Abe’s US visit tests willingness to face history

By Robert A. Manning Source:Global Times Published: 2015-4-26 22:28:02

It isn't just Asia that awaits Japanese Prime Minister Shinzo Abe's unprecedented address to a Joint Session of the US Congress on April 29. The US, no less than China and South Korea, is seeking an honest Japanese reckoning with history.

The focus of Abe's state visit will be on trade and security, namely the Trans-Pacific Partnership (TPP) and finalizing the new US-Japan Defense Cooperation Guidelines to update the bilateral alliance. 

But Abe's credibility, underpinning the US-Japan alliance, Japan's new National Security Strategy, and the hope of improving China-Japan and Japan-South Korea relations rest in large measure on how he deals with Japan's history on the 70th anniversary of the end of WWII.

Abe's meeting with Chinese President Xi Jinping in Jakarta on April 22 was a sign of intent by both leaders that they seek to put Sino-Japanese relations on a more positive trajectory.

As Chinese Premier Li Keqiang said in a recent interview with the Financial Times, the 70th anniversary is "both a test and an opportunity" for Sino-Japanese relations. 

It won't be just China and South Korea scrutinizing every word of Abe's address to the US Congress, but the US itself.

The US has seen skirmishes over history with Japan play out of late. US scholars protested when Japan's Foreign Ministry asked to retract a McGraw-Hill history text because of its discussion of "comfort women." Similarly, the Virginia and New York state legislatures were lobbied by Japan when they changed the name of the Sea of Japan to the East Sea in US textbooks.

One indicator of US concern is an April 23 letter to Japanese Ambassador to the US Kenichiro Sasae from congressman Mike Honda, himself of Japanese descent, signed by 24 members of the US Congress.

The letter urges Abe to embrace the previous apologies in Murayama and Kono statements to "squarely face history," and suggests Abe use the 70th anniversary of WWII milestone "to enhance Japan's relations with its neighbors through a vision of long overdue healing and reconciliation."

All this raises a question fundamental to East Asia's future: What would be necessary for China, Korea and other victims of Japanese imperialism in the 1930s and 1940s to conclude that Japan has reckoned itself to history?

**SUPPLIED DATA:**
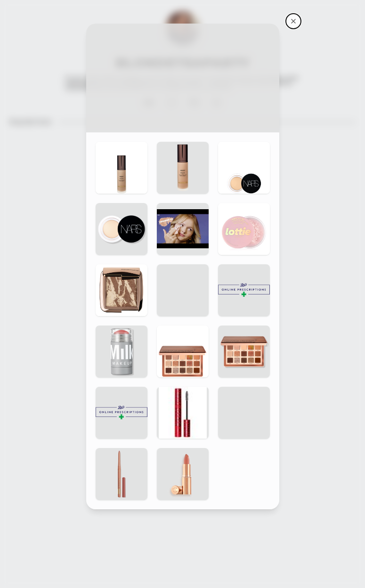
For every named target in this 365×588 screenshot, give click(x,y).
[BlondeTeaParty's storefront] (293, 21)
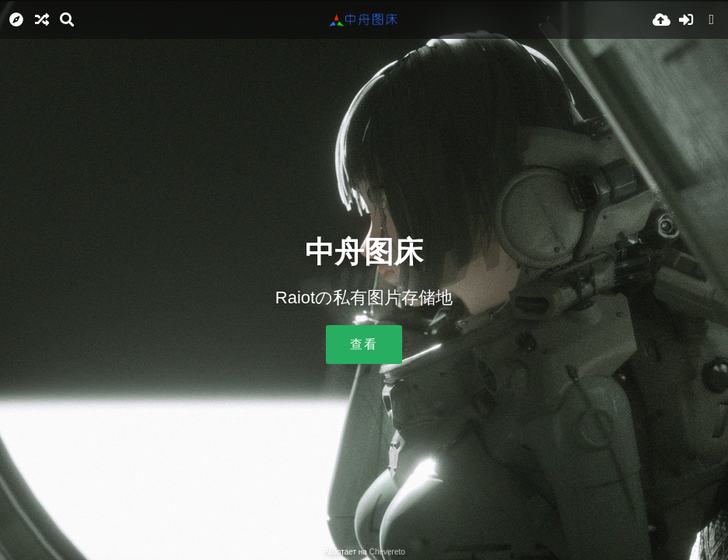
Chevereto (387, 551)
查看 (364, 344)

**ACTIONS TO TAKE:**
1) In the article on Abe's US visit, list every calendar date that appears in the body, leaving out the publication line.
2) Reproduce word for word the portion of the article on Abe's US visit starting at "Abe's meeting with" and ending at "the US itself.".
The data are not needed for this work.

**PROBLEM SOLUTIONS:**
1) April 29, April 22, April 23

2)
Abe's meeting with Chinese President Xi Jinping in Jakarta on April 22 was a sign of intent by both leaders that they seek to put Sino-Japanese relations on a more positive trajectory.

As Chinese Premier Li Keqiang said in a recent interview with the Financial Times, the 70th anniversary is "both a test and an opportunity" for Sino-Japanese relations. 

It won't be just China and South Korea scrutinizing every word of Abe's address to the US Congress, but the US itself.